Texte de la page |
⁂

Par une lettre du 11 février 2022, les parties ont été informées qu'en application de l'article R. 611-11-1 du code de justice administrative, il était envisagé d'appeler l'affaire à une audience qui pourrait avoir lieu le 11 avril 2022 et que l'instruction pourrait être close à partir du 28 mars 2022 avec effet immédiat.

II. Par une requête enregistrée les 14 février 2022 sous le n° 22PA00706 et un mémoire enregistré le 30 mars 2022, la ministre du travail, de l'emploi et de l'insertion demande à la Cour :

1°) d'annuler le jugement n° 2112700 du 13 décembre 2021 du Tribunal administratif de Montreuil ;

2°) de rejeter la demande présentée par le syndicat CFDT Groupe Air France SPASAF devant le Tribunal administratif de Montreuil ;

3°) d'ordonner le remboursement de la somme versée au titre de l'article L. 761-1 du code de justice administrative en première instance.

Elle soutient que :

Sur la régularité du jugement :

- le tribunal n'a pas répondu au moyen du requérant tiré de ce que le document unilatéral portant plan de sauvegarde de l'emploi ne reprenait pas l'ensemble des critères d'ordre des licenciements prévus à l'article L. 1233-5 du code du travail ;

- le tribunal a dénaturé les pièces du dossier en se fondant sur des décisions de l'inspectrice du travail qui concernent trois salariés protégés et relèvent d'un contrôle distinct et qui ne sont pas définitives ;

Sur le bien-fondé du jugement :

- les dispositions de l'article L. 1233-5 du code du travail présentent un caractère supplétif en l'absence de convention collective applicable ;

- s'agissant du critère des qualités professionnelles, il n'appartient pas à l'administration de se prononcer sur la pertinence des éléments d'appréciation dès lors qu'est établie l'absence de système d'évaluation des salariés ;

- s'agissant de l'application d'un critère de départage, l'usage de la pondération d'un des critères d'ordre ne peut avoir pour effet que de départager dans la plupart des cas les salariés ayant obtenu le même nombre de points, sans que cela constitue une méconnaissance de l'article

L. 1233-5 du code du travail ;

- le contrôle de la neutralisation des effets des critères d'ordre doit s'opérer au stade de l'élaboration du plan de sauvegarde de l'emploi où la détermination des critères doit être neutre et non à celui de l'exécution du plan où l'existence d'une égalité de points entre salariés peut exister sans caractériser un manquement aux règles légales ou conventionnelles ;

- la circonstance que les critères ne soient pas suffisants pour départager les salariés est sans incidence sur l'appréciation de leur conformité aux règles légales ou conventionnelles ;

- dès lors que l'article L. 1233-5 du code du travail prévoit que l'employeur doit, en l'absence de convention collective, définir les critères d'ordre des licenciements, doit être écarté le moyen soulevé en première instance par le syndicat demandeur selon lequel les critères d'ordre des licenciements ne peuvent, en présence d'une convention collective, méconnaître les critères légaux et ne doivent être pris en compte que sous réserve de leur être plus favorables.

⁂

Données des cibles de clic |
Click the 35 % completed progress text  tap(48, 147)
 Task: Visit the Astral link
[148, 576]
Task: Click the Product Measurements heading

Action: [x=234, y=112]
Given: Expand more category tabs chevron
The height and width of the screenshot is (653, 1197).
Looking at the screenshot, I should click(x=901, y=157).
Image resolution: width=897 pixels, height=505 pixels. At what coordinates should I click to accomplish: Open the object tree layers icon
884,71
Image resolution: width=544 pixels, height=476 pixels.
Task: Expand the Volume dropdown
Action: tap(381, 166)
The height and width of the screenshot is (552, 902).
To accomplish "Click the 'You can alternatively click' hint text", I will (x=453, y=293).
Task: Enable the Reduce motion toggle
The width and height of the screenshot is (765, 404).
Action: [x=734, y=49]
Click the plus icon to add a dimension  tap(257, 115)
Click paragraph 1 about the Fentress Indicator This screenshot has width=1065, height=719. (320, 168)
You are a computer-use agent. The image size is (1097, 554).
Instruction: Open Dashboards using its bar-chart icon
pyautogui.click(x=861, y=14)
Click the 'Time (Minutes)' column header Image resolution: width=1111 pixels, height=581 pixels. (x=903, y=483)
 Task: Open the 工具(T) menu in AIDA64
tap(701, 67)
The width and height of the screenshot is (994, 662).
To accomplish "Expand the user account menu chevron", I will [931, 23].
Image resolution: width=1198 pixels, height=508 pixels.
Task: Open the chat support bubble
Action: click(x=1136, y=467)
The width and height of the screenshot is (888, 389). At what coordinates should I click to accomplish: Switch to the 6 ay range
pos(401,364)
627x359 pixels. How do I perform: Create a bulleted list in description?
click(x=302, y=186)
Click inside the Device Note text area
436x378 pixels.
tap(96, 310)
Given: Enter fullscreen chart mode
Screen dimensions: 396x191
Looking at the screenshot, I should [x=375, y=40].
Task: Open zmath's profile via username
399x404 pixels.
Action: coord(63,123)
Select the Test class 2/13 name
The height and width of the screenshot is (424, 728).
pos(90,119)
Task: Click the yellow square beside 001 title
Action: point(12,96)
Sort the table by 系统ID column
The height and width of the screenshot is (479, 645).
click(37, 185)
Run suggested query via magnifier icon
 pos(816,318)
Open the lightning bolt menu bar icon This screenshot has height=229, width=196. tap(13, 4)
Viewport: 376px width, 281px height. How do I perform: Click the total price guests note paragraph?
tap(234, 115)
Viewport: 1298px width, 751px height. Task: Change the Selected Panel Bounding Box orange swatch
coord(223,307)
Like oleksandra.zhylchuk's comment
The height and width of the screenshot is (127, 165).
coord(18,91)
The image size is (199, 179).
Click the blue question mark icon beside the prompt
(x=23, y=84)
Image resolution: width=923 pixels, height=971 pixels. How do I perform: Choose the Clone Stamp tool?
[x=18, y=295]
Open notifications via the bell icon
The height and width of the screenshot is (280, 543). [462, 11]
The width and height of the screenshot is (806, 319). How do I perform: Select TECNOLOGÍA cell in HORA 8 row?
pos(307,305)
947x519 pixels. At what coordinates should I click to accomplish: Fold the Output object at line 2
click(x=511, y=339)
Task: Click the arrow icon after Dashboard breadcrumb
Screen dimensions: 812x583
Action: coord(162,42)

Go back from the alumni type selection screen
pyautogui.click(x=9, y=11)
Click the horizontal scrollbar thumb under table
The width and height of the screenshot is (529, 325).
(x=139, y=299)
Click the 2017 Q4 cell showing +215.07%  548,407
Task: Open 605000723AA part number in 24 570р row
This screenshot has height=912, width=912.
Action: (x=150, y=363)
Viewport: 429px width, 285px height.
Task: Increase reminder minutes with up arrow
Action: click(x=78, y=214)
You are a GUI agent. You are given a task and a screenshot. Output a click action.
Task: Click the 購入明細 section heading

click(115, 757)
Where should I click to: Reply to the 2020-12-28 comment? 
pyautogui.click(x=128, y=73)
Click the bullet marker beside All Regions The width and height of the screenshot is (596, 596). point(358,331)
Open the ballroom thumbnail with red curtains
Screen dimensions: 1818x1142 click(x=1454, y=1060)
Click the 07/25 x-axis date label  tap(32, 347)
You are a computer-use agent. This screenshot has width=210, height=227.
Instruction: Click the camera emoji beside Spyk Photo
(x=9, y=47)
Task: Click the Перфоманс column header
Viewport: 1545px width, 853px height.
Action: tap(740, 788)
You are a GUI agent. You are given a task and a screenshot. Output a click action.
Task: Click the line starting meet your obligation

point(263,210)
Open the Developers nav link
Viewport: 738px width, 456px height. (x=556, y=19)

⁂

Consigne | Selon le texte de la page, quel jugement la ministre du travail, de l'emploi et de l'insertion demande-t-elle à la Cour d'annuler ?

Tâche accomplie | Le jugement n° 2112700 du 13 décembre 2021 du Tribunal administratif de Montreuil.